Commercialized Transgression, Cultural Studies, and Lady Gaga as Capitalist Realism

Recently I read Mark Fisher’s Capitalist Realism. After reading it, it was clear to me why he would identify Lady Gaga as an example of capitalist realism, though he hasn’t said much about it. Some people have asked me what my opinion is on Lady Gaga and my reply has been mostly one of indifference. My criticism of Lady Gaga isn’t that she’s a “bad” feminist—it’s that she’s a capitalist hack who collects artists of color to increase her cred (gah). But I get the sense that most people who celebrate Lady Gaga for her performance artist schtick aren’t critical of capitalism. Counter-critics assert that Lady Gaga is not glorifying commodity culture but parodying it by offering herself as a “figurative mirroring or projection of consumer culture.” The problem with such an argument is that ironic derision, risk, spectacles, subversion, and transgression are all thoroughly integrated into the polymorphous techniques of capitalism and are indeed representative of its flexibility, its ever-expanding markets and its ability to appeal even to intellectuals, queers, feminists, and politicos of varying sorts. The “transgressive” tactics employed by Gaga produce what Michel Foucault might call an “incitement to discourse”—igniting blog posts, cultural criticism, theory which effectively produces the image of Gaga and generates value, meaning, and interest in her project while transgression-as-capitalist tactic remains obscured. 

In college, I was interested in creating a special area of concentration in cultural studies. But the strand of cultural studies that I was interested in was more aligned with European (mainly British) marxist-inflected type of cultural studies rather than the US-brand of cult studs that focuses on trying to find transgressive narratives in popular culture. The US-type of cultural studies posits a false dichotomy being the modernist, elitist investment in high brow culture and their more populist interest in the people’s media—television, commercial films, fashion, etc. If you are trying to draw attention to the circuits of production and consumption inherent to cultural production under late capitalism, you are automatically assumed to be on team-Adorno, who celebrated the modernist avant-garde and generally had an elitist attitude about culture.

This polarization of the terms of debate is a tactic of capitalist realism because it depolicizes and naturalizes capitalism in its uncritical elevation of popular culture: “An ideological position can never be really successful until it is naturalized, and it cannot be naturalized while it is still thought of as a value rather than a fact” (Capitalist Realism). Thus, resistance to Lady Gaga is written off as “moralizing” feminism—as if promoting Lady Gaga didn’t support the values of capitalism or commercialized “transgressive” performativity. I’m pretty sick of people playing the “moralizing 2nd wave feminist!” card as a way to deflect criticisms of the fairly flimsy foundations of an apolitical aestheticized (post)feminism.

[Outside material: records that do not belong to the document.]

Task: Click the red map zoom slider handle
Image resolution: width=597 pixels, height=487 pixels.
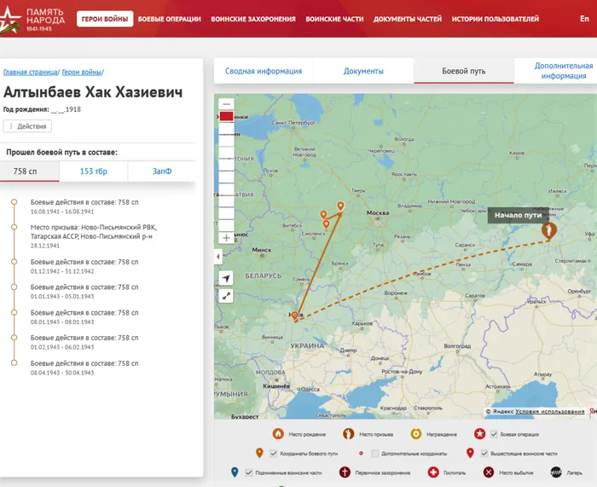Action: (226, 117)
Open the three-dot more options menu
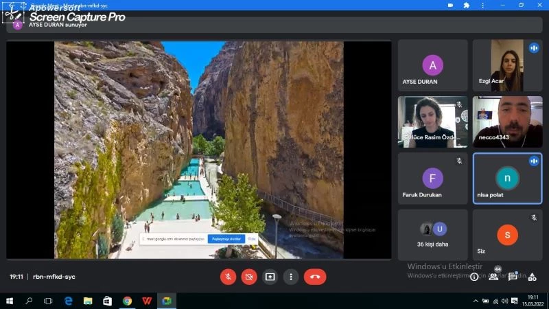 coord(291,277)
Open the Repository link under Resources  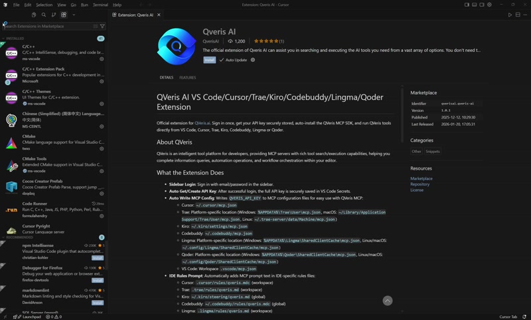click(x=420, y=184)

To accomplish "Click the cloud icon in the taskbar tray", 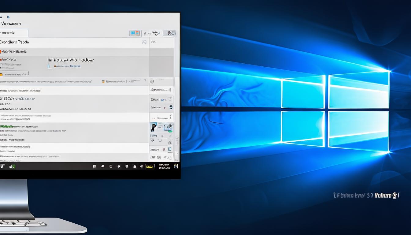I will point(135,166).
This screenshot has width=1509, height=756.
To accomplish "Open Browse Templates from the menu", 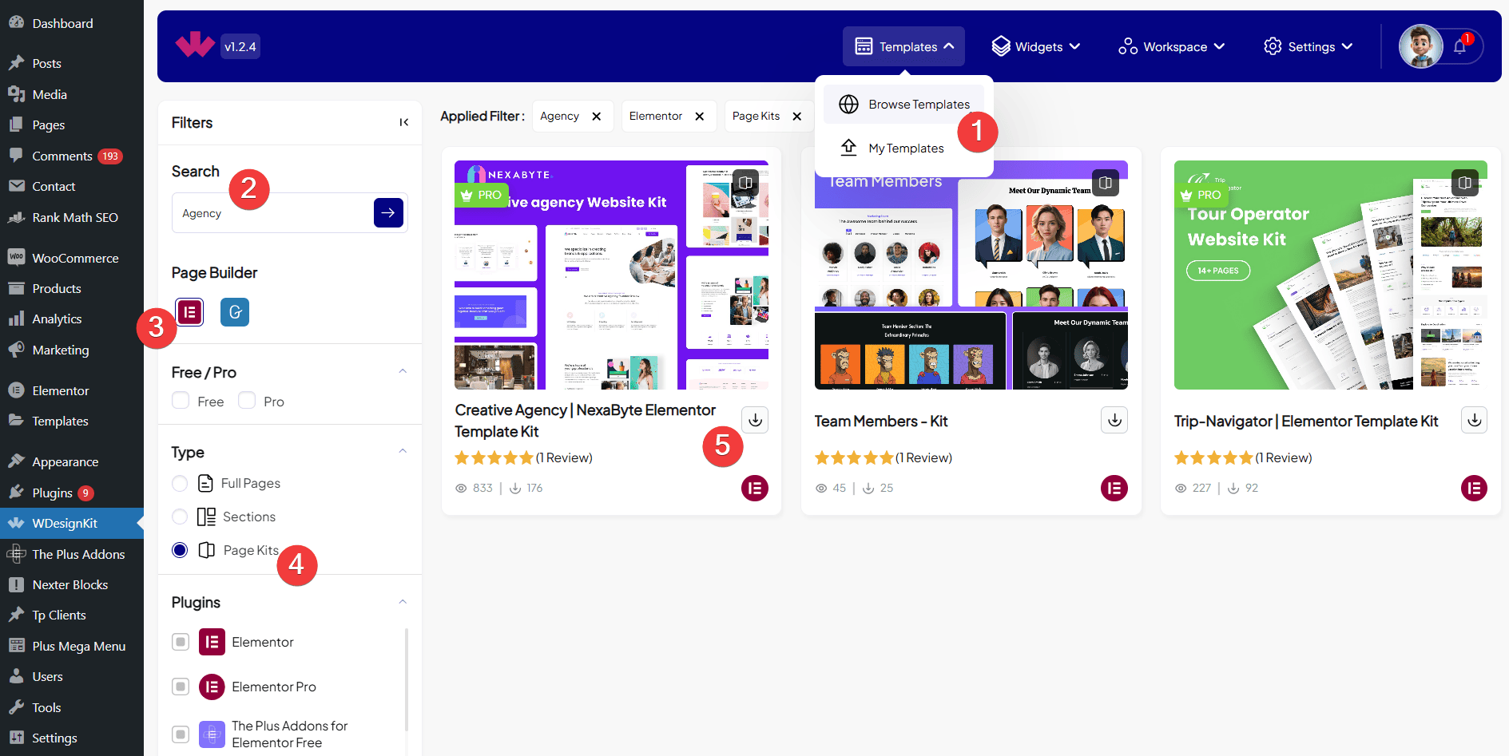I will tap(919, 105).
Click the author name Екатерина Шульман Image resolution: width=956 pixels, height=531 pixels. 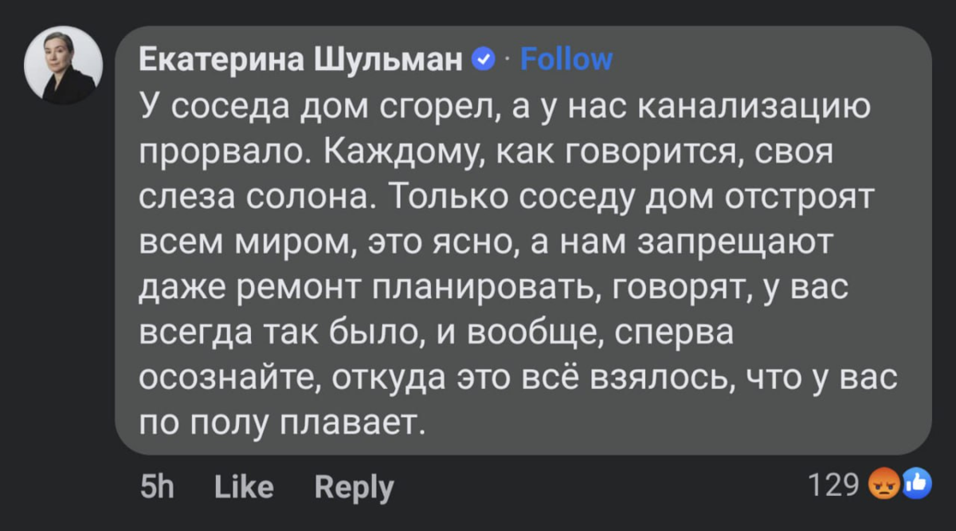click(301, 60)
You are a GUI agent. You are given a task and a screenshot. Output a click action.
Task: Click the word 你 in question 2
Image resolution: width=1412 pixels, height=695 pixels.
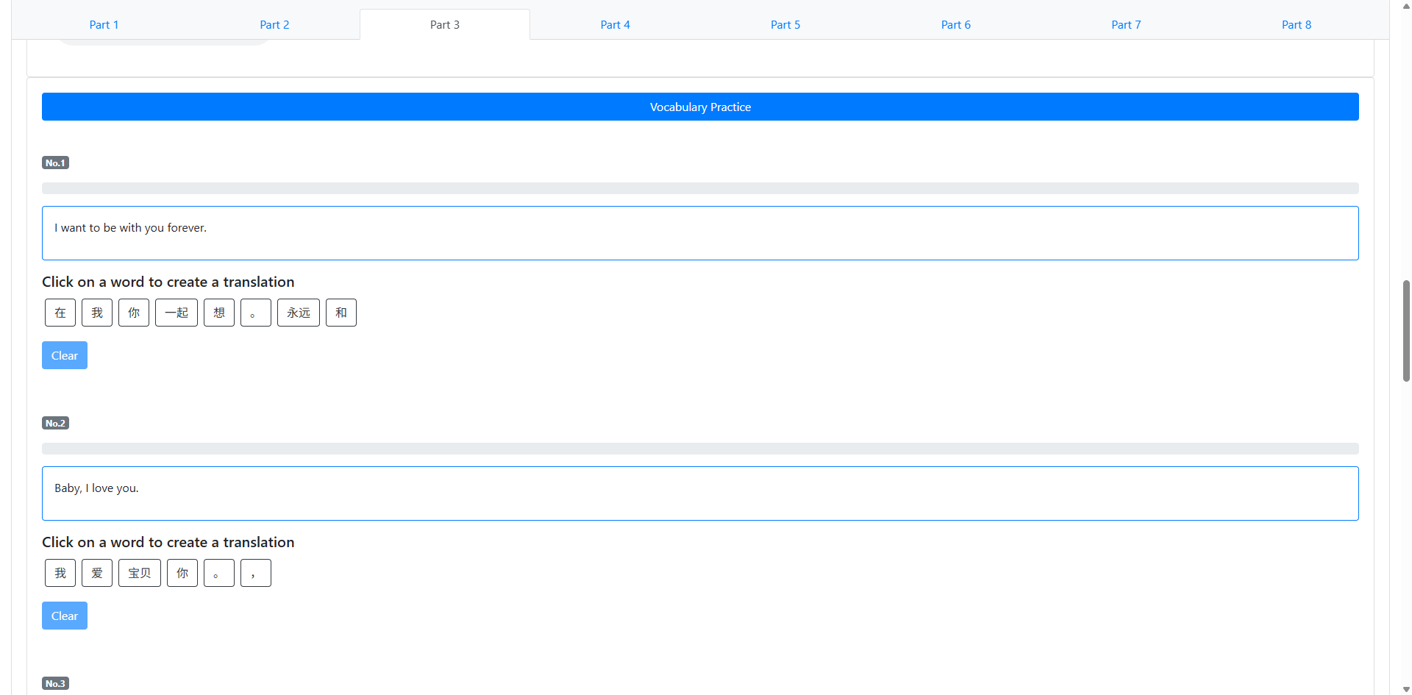coord(182,573)
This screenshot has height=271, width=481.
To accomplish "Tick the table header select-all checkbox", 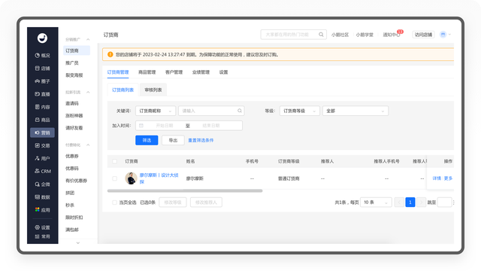I will point(115,161).
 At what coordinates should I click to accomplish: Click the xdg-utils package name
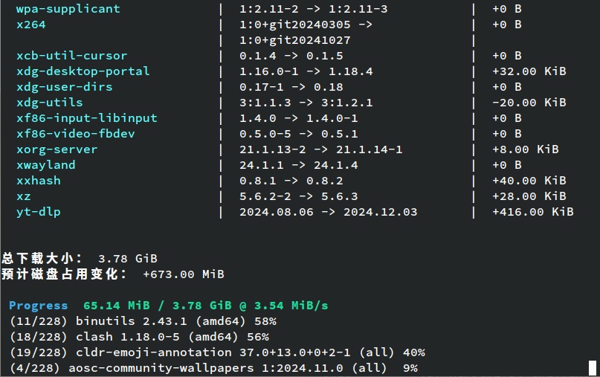[x=49, y=103]
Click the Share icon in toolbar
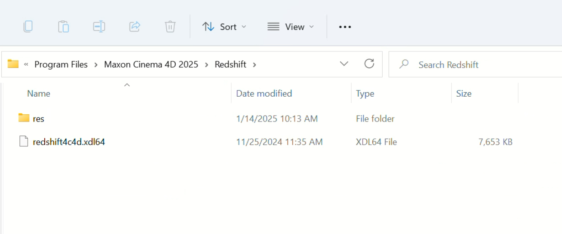The width and height of the screenshot is (562, 234). (135, 27)
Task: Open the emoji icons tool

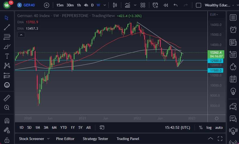Action: tap(7, 85)
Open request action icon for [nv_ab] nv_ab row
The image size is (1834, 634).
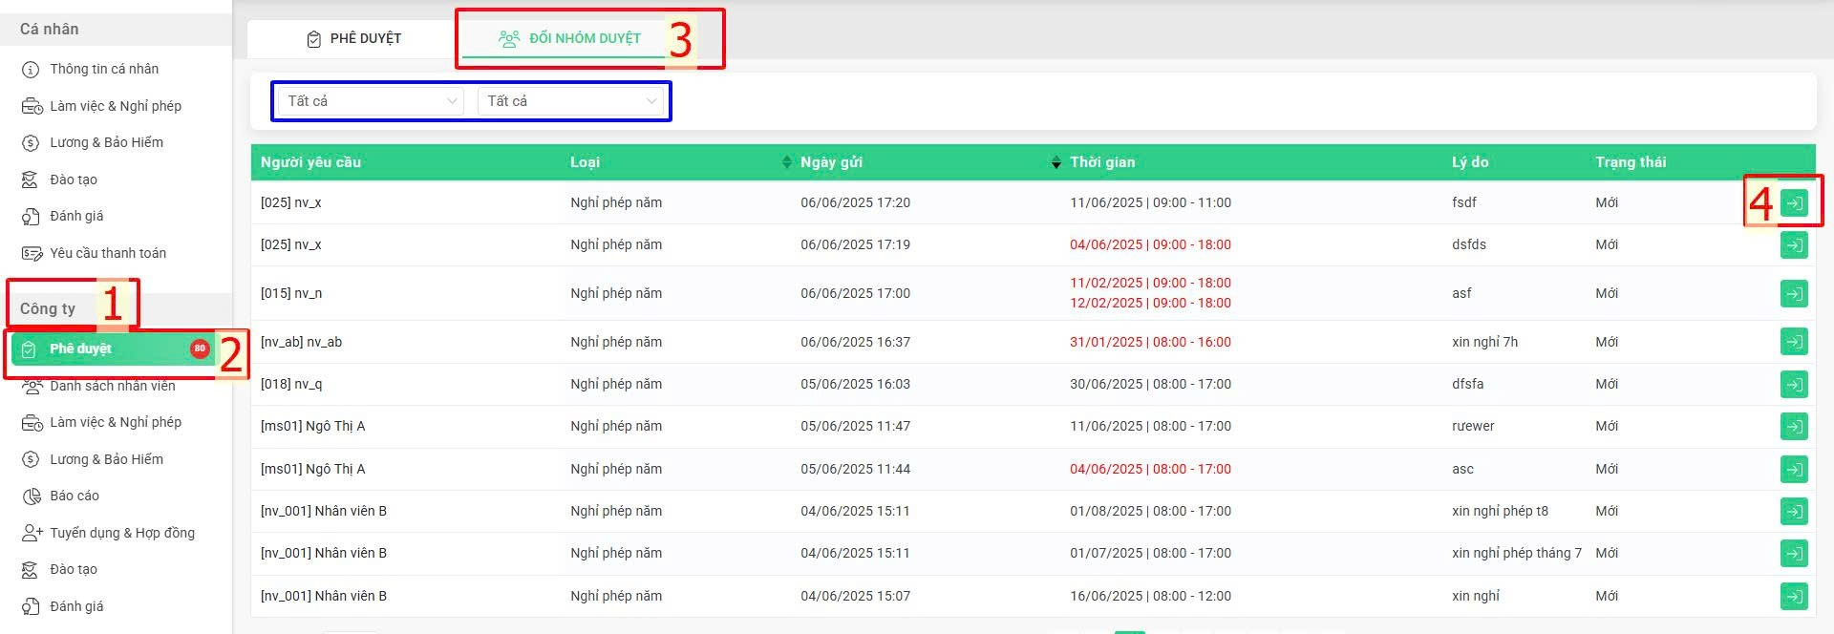tap(1794, 342)
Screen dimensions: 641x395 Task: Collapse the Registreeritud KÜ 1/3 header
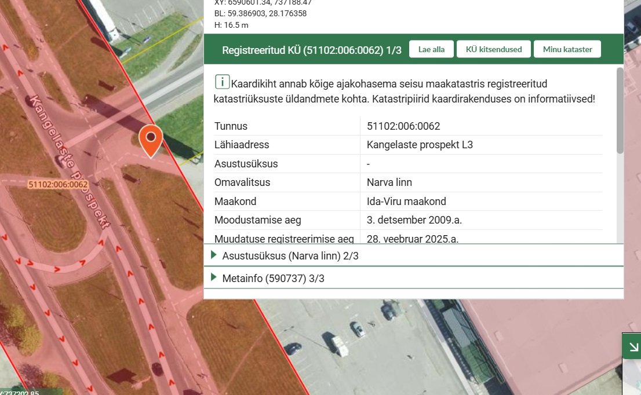click(311, 50)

When US academics sift through popular culture to look for subversive messages, it’s not surprising at all that they find them everywhere (yet even with the proliferation of subversion in commodity culture, their analyses can still sound very forced). In Capitalist Realism, Mark Fisher discusses how we have entered an era where even the process of rebellion and subsumption is outdated: now there is kind of a preemptive subsumption, whereby the desire for rebellion is always incorporated, effectively placating subversive energies by channeling them into consumerist outlets. He writes:

Yet the old struggle between detournement and recuperation, between subversion and incorporation, seems to have been played out. What we are dealing with now is not the incorporation of materials that previously seemed to possess subversive potentials, but instead, their precorporation: the pre-emptive formatting and shaping of desires, aspirations and hopes by capitalist culture. Witness, for instance, the establishment of settled ‘alternative’ or ‘independent’ cultural zones, which endlessly repeat older gestures of rebellion and contestation as if for the first time. ‘Alternative’ and ‘independent’ don’t designate something outside mainstream culture; rather, they are styles, in fact the dominant styles, within the mainstream. 

These gestural revolutionary attitudes and queer stylings (according to the NYT, 2010 was the “year of the transexual” in the fashion world) actually can function to reinforces capitalism. But the circuits of cultural production are so alienated from us in our milieu (and capitalism is so thoroughly naturalized) that trying to think about the relationship between culture and capitalism often doesn’t even enter the picture. It’s not that I am against immaterial forms of production (culture, subjectivity, affective labor, etc), but that I think we have to be more discerning about what types of immaterial production reproduce capitalism.